OKİÇ İLE İLGİLİ BİR RİCAM (1)
Pazartesi, 14 Eylül 2015 00:00

OKİÇ İLE İLGİLİ BİR RİCAM (1)

Es-selamu aleykum Süleyman Bey, öncelikle sıhhat ve afiyette olmanızı diliyorum.

Ben..., Karadağ'danım (Eski Yugoslavya). Merhum Tayyib Okiç ile ilgili ... Doktora tezi yapıyorum.

Merhum Okiç'in öğrencisi/asistanı olduğunuzu öğrendim. Bundan dolayı izin verirseniz sizinle merhum Okiç hocamız hakkında, tezimde yer vereceğim bir reportaj yapmak istiyorum.

Merhum hocamızın nerede vefat ettiği, cenaze namazını nerede ve kimin kıldırdığı, Saraybos­na'ya kimin götürdüğü, Türkiye'yi temsilen Saraybosna'ya kimlerin gittiği konusunda ve Tayyib hocamızın ilmî ve insânî boyutu ile ilgili fikrinizi almak istiyorum.

Değerli hocam söz konusu röportajı kabul buyurursanız merhum hocamızı doğrudan kendi öğrencisinden öğrenme imkaânına kavuşmuş olacağımı ve bununla hem merhum Okiç'in unutulmaması sağlanmış hem de tezin büyük bir eksikliğinin bertaraf edilmiş olacağını düşünüyorum.

Selam ve Muhabbetlerimle.....

......

Cevap:

Hocam Tayyib Bey'in vefatı üzerine o zaman başyazısını yazdığım Diyanet Gazetesinde aşağıdaki makaleyi yayınlamıştım

 

HOCAM TAYYİP BEY

 

9/10 Mart 1977 gecesi muhterem hocamız Prof. M. Tayyib Okiç Bey'i kaybettik. Bosna Hersek Reîsu'l-ulema (Şeyhülislâm) yardımcısı Muhammed Tevfik Efendi'nin oğlu olan Tayyib Bey, 1902 tarihinde Saraybosna'nın Tuzla sancağına bağlı Graçanitsa kasabasında doğdu. Babasının Şeyhülislâm yardımcılığına seçilmesiyle Saraybosna'ya geldi. Burada ilkokulu, Rüştiyeyi, ve modern İlâhiyat koleji olan Okruzna Medresa'yı bitirdi.

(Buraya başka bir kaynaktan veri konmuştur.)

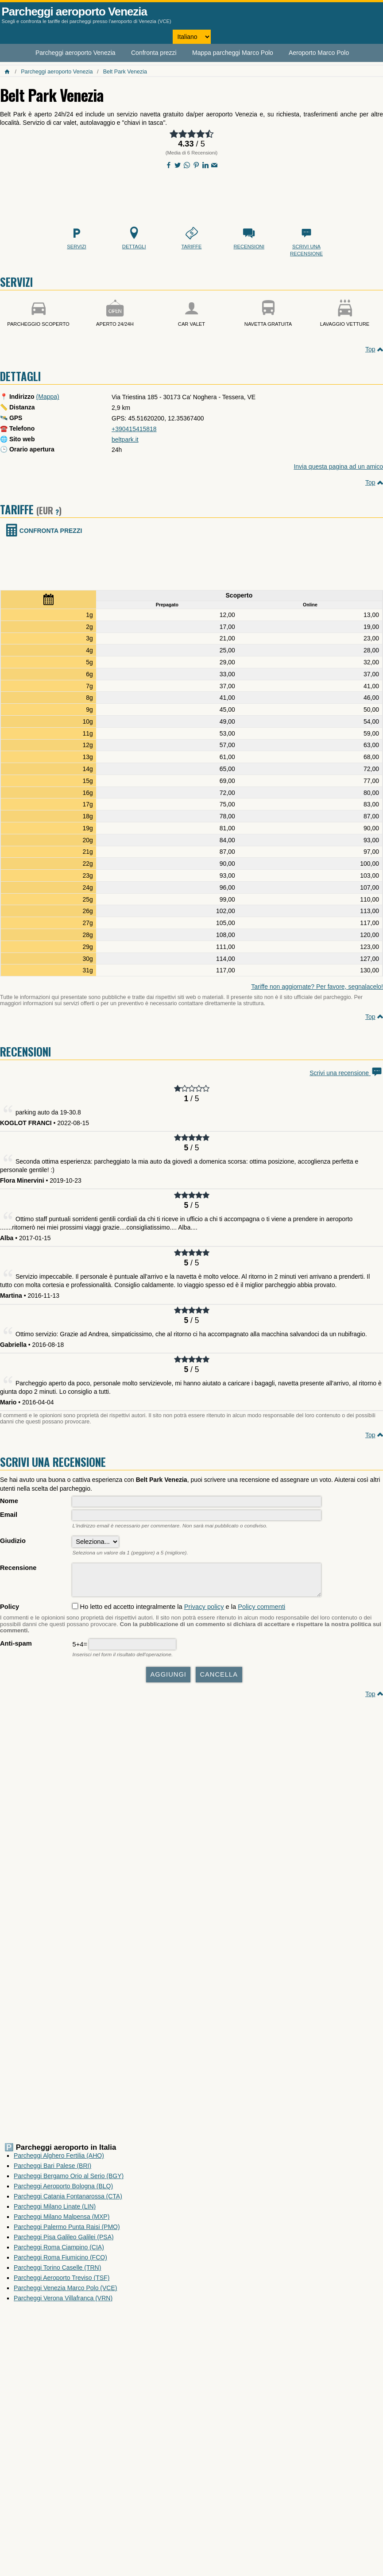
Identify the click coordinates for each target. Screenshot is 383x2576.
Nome (9, 1500)
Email (8, 1514)
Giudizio (13, 1540)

Daha sonra İslâm Hukuku ve İlâhiyat okulundan mezun oldu, Zagreb Üniversitesi Edebiyat Fakültesinde, Latin Dili ve Edebiyatı kursundan diploma aldı. Paris'e gitti. Sorbon Edebiyat Fakültesinden lisans diploması aldıktan sonra Tunus'ta ez-Zeytûne Üniversitesi'nde Arap Dili ve Edebiyatı üzerinde ihtisas yaptı.

1934-1941 yılları arasında Saraybosna'da öğretmenlik yaptı. Bir süre Türkiye'nin Belgrat Büyükelçiliğinde çalıştı. İkinci Dünya Savaşı patlak verince Almanlar onu göz atltına aldılar. Sekiz ay göz altında kaldıktan sonra 1945'te Türkiye'ye geldi. Beş yıl İstanbul'da Başbakanlık Arşivinde araştırmalar yaptı. 1949 yılının sonlarına doğru Ankara'da İlâhiyat Fakültesi kurulunca bu Fakülteye öğretim üyesi olarak davet edilip Hadis profesörlüğüne atandı. Ertesi yıl Hadis'e ilaveten Tefsîr dersini de üstlendi.

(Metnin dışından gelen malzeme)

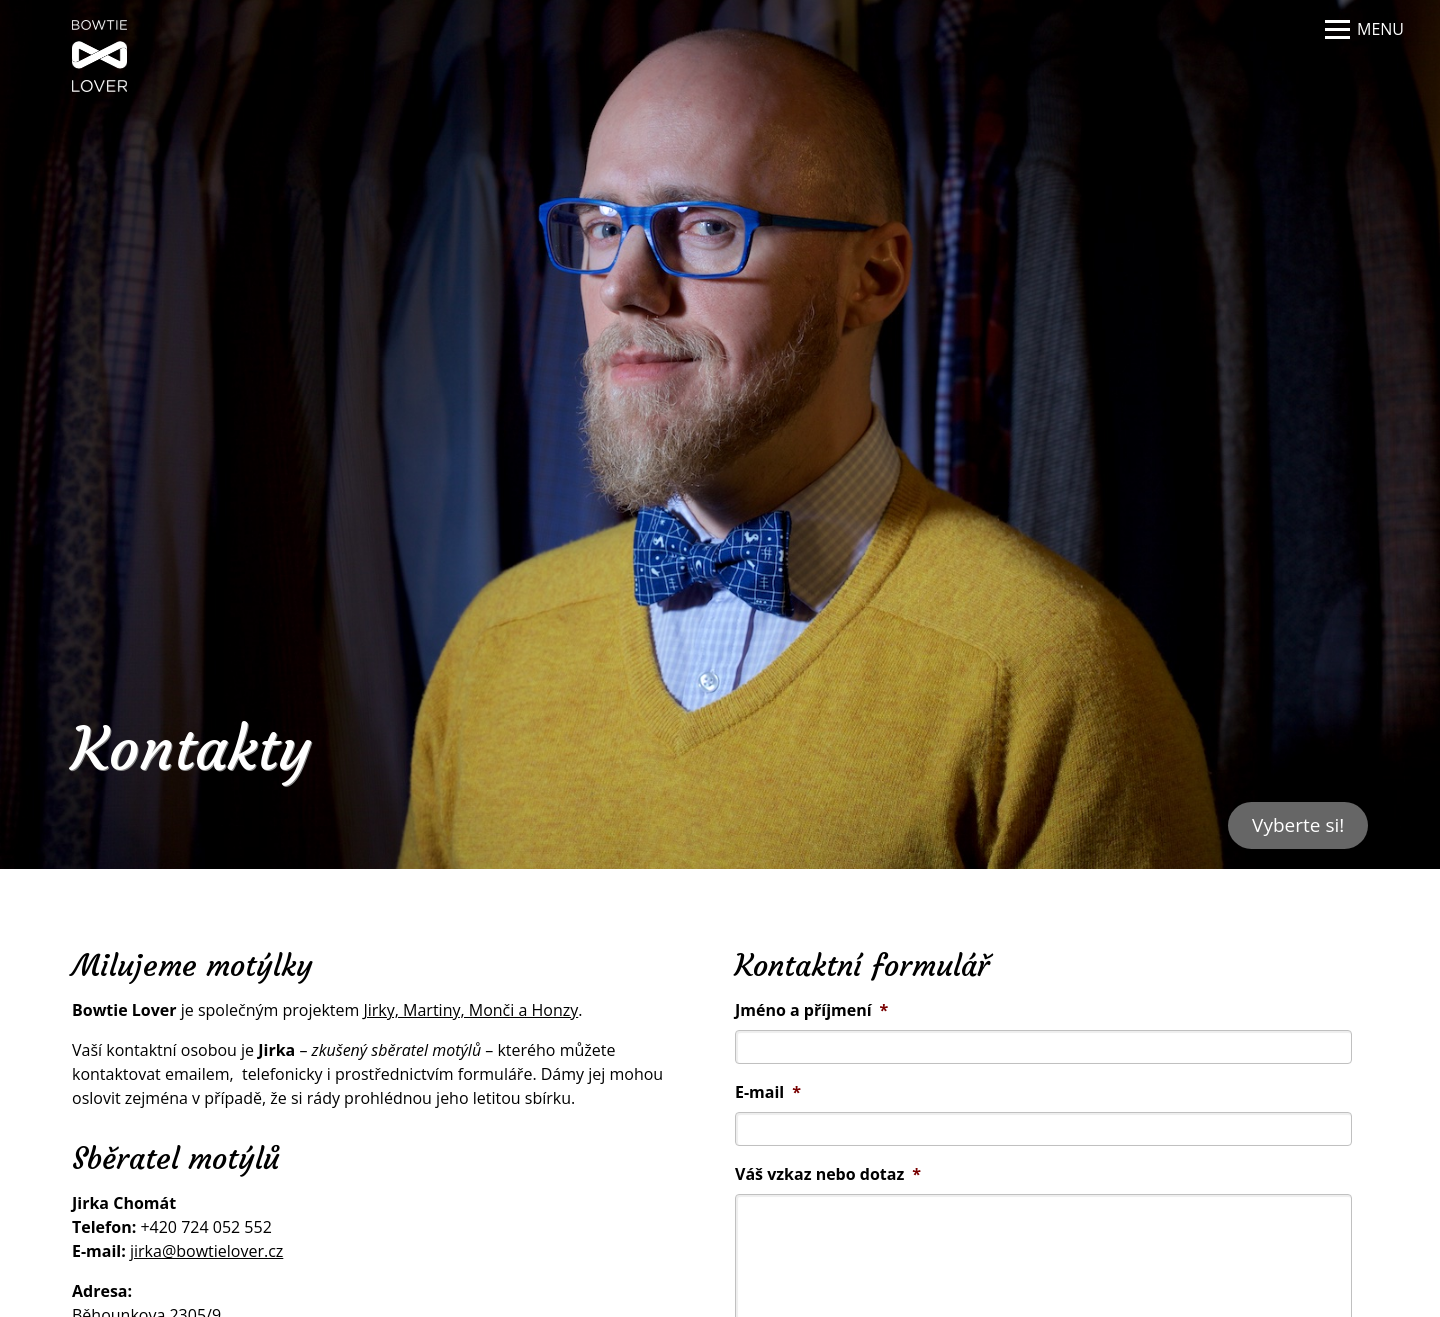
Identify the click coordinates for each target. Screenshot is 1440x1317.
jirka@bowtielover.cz (206, 1251)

1950'den 1969 yılına kadar tam yirmi yıl Fakültede Hadis ve Tefsir dersleri okuttuğu gibi, 1964'ten, 1971 yılına kadar da Konya Yüksek İslâm Enstitüsü Tefsir derslerini okuttu.

İlâhiyat Fakültesinin gelişmesinde büyük emeği geçen Prof. Tayyib Okiç, Türk vatandaşı olmadığı için sözleşmeli olarak çalışıyordu. 1969 yılında sözleşmesi yenilenmediğinden İlâhiyat Fakültesinden ayrıldı, sadece Yüksek İslâm Enstitüsündeki derslerine devam etti. Fakat iki yıl sonra orayla da sözleşmesi yenilenmedi ve bu yüzden Hoca birkaç yıl açıkta kaldı.Türkiye'yi ve Türkleri çok sevdiği için buradan ayrılmak istemiyordu. Bundan dolayı gerek Avrupa'dan, gerek Arap ülkeleri üniversitelerinden kendisine gelen teklifleri kabul etmedi. Sıkıntı içinde yaşamak pahasına da olsa bu memlekette kalmayı, hattâ bu topraklar içinde ölmeyi tercih ediyordu.